• Tareas requeridas:
A - Cita del texto dado el pasaje que va desde "El mundo parece" hasta "también la dignidad.", ambos incluidos.
B - Según el texto dado, ¿qué será el robo cuando uno se siente arrastrar hacia el sumidero?

• Texto dado:
El mundo parece hundirse bajo nuestros pies y todas nuestras posesiones venirse abajo con nosotros. Todo parece desmoronarse, también lo que somos. ¿Dónde agarrarse para evitar el desplome? ¿Qué rescatar de esa hecatombe? Cuando uno se siente arrastrar hacia el sumidero todo se justifica, el “sálvese el que pueda” lo permite todo, el asesinato siempre será en legítima defensa, el robo recuperación de lo que es nuestro, seremos la unidad de medida de la justicia, la convivencia alzará sus murallas, la piedad será solo un sonido de un salmo identitario. Pero el derrumbamiento continuará, se perderá todo, también la cabeza, también la conciencia, también la dignidad.

• Material proporcionado:
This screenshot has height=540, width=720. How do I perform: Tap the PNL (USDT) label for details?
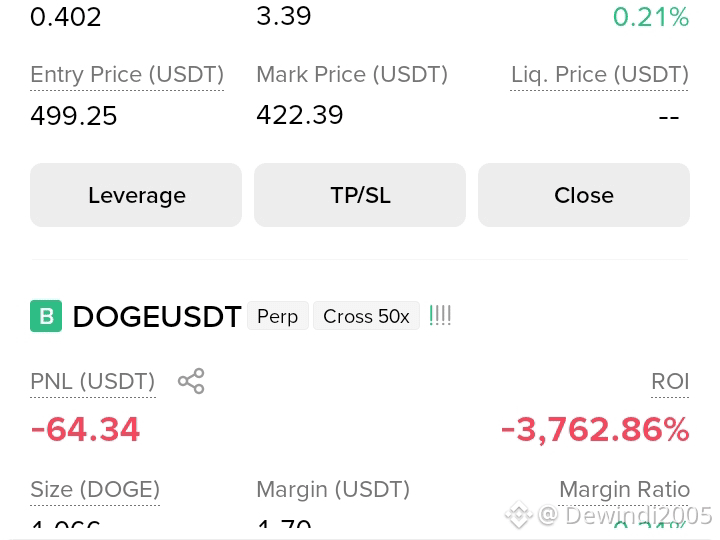93,382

• Respuestas escritas:
A -
El mundo parece hundirse bajo nuestros pies y todas nuestras posesiones venirse abajo con nosotros. Todo parece desmoronarse, también lo que somos. ¿Dónde agarrarse para evitar el desplome? ¿Qué rescatar de esa hecatombe? Cuando uno se siente arrastrar hacia el sumidero todo se justifica, el “sálvese el que pueda” lo permite todo, el asesinato siempre será en legítima defensa, el robo recuperación de lo que es nuestro, seremos la unidad de medida de la justicia, la convivencia alzará sus murallas, la piedad será solo un sonido de un salmo identitario. Pero el derrumbamiento continuará, se perderá todo, también la cabeza, también la conciencia, también la dignidad.

B - Será recuperación de lo que es nuestro.